Families of patients receiving palliative care are profoundly affected by the challenges of the illness. They witness patient care, provide care themselves, receive support from health professionals in the form of information, and may also receive counseling and practical assistance. Throughout, they judge the patient's quality of care. They often see themselves as advocates and may harbor lingering regret and guilt if they believe that the patient did not have the best possible care. The illness experience profoundly affects family members’ psychological and physical health; recognition of this has coined the term “hidden patients.”1
By Barry R. Ashpole
IAHPC Board Member & communications consultant
Terminal illness can bring into sharp relief both the strengths and weaknesses in a family. Their ability to pull together in support of the patient as well as each other is crucial to how well everyone ultimately copes with the illness experience.
Invariably, families bring a lot of personal history to the patient’s bedside. If the family environment has been or is conflictual this can seriously undermine the best efforts of the care provider or care team as a whole.

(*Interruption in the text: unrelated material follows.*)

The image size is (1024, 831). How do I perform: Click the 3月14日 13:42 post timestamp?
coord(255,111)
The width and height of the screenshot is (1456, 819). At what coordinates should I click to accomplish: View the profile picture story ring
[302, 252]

It goes without saying that a family at odds is hardly conducive to “dying well.” Conversely, a caring and loving family can make an incalculable contribution to the patient’s well-being and to the relief of the patient's suffering and the easing of caregivers' grief. Interpersonal relations and a family's ability to communicate is particularly relevant with regards to the often difficult task of decision-making.
It is important to be reminded that defining “family” is not straightforward. It does not necessarily refer only to the biological or traditional family. In palliative and end-of-life care, “family” is defined as those closest to the patient in knowledge, care, and affection, which more accurately reflects contemporary thinking, societal norms, and the reality of human relationships today.

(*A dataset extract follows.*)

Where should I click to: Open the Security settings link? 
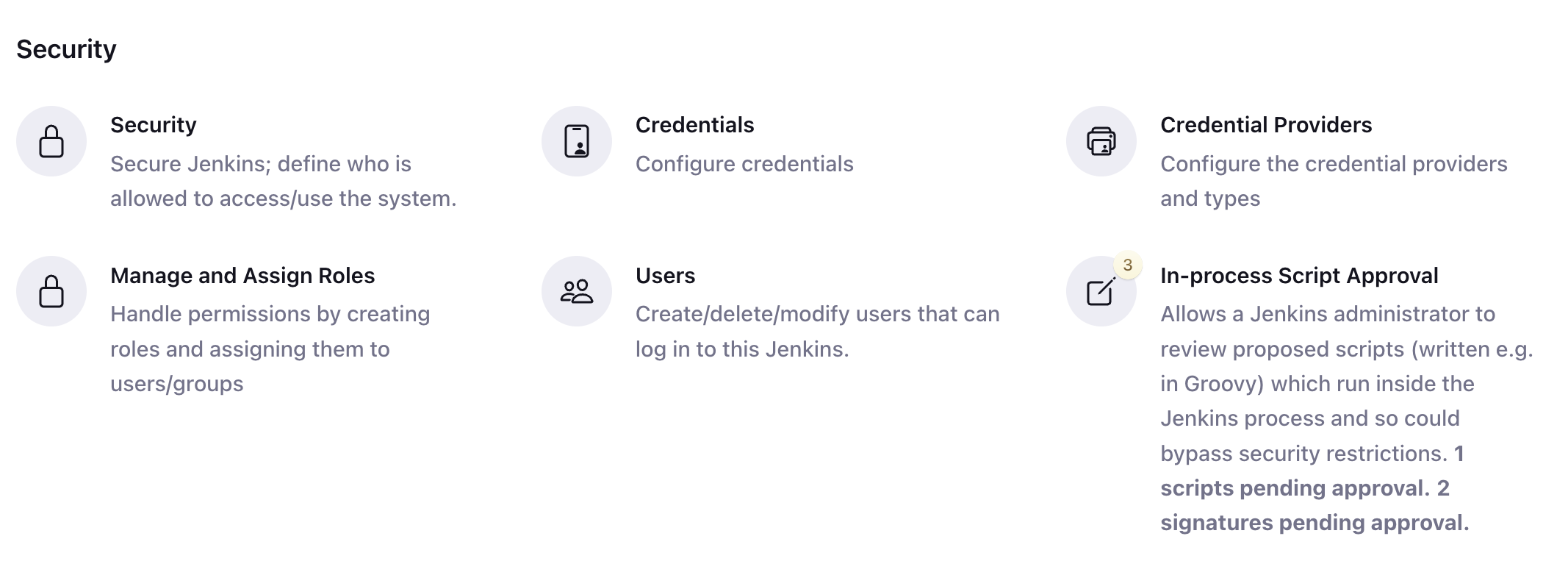coord(154,124)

Family caregivers are often not acknowledged as active participants in the illness experience. They invariable face a steep learning curve, with no job description and, more often than not, little or no training. They walk a tightrope without much of a safety net to catch them if they fall. Enterprise, resourcefulness, and stamina are proven prerequisites.
Time is always at a premium for family caregivers, and decisions invariably need to be made quickly. They need information when they need it; often when they are exhausted and at their most vulnerable. Effective communication can be thwarted by lack of time allotted for meaningful dialogue.
Empathetic communication and sensitive and timely dissemination of information is fundamental to supporting family caregivers. And as illness progresses, communication and information become more critical. There is a direct correlation, therefore, between the quality of communications and the quality of care.2
Communication is and of itself a therapeutic intervention. Well-informed families are better able to function in a caregiving or supportive role and, consequently, experience less illness-related stress, which can affect the patient.
Retaining information, however, can at times be a challenge, so it is important to titrate information. There are several ways to accomplish this:
They need practical tips and "how to" information, such as who to call if an emergency occurs between visits from the hospice or palliative care team.
On a cautionary note, it can be tempting when a caregiver doesn’t speak your language to ask a colleague or family member to interpret. It’s hard to see how medicine could function in a multicultural society without them, especially in emergencies.
However, this comes with its own potential risks. A family member may give you their own version of events, and the things they choose to emphasize may skew the whole consultation. It can also be difficult to check the veracity of the interpretation, which could lead to a misdiagnosis. Similarly, a family member may find it hard to share difficult or bad news and they may have emotional or cultural reasons to distort your message to the patient.3
Faced with a situation they have likely never been in before, family caregivers often experience a lack of self-esteem and their confidence can be shaken. However, an understanding of the nature of the illness and knowing what to expect can make caregiving tasks giving less burdensome. It also prepares the family caregiver for what may lay ahead as illness progresses and end of life approaches.
Other factors need to be considered, such as: individual beliefs and values; culture, ethnicity, language and religion; literacy and socioeconomic factors; family dynamics; experience with serious illness; and, ability to cope with crises. Bear in mind that hearing impairment in older caregivers is often overlooked.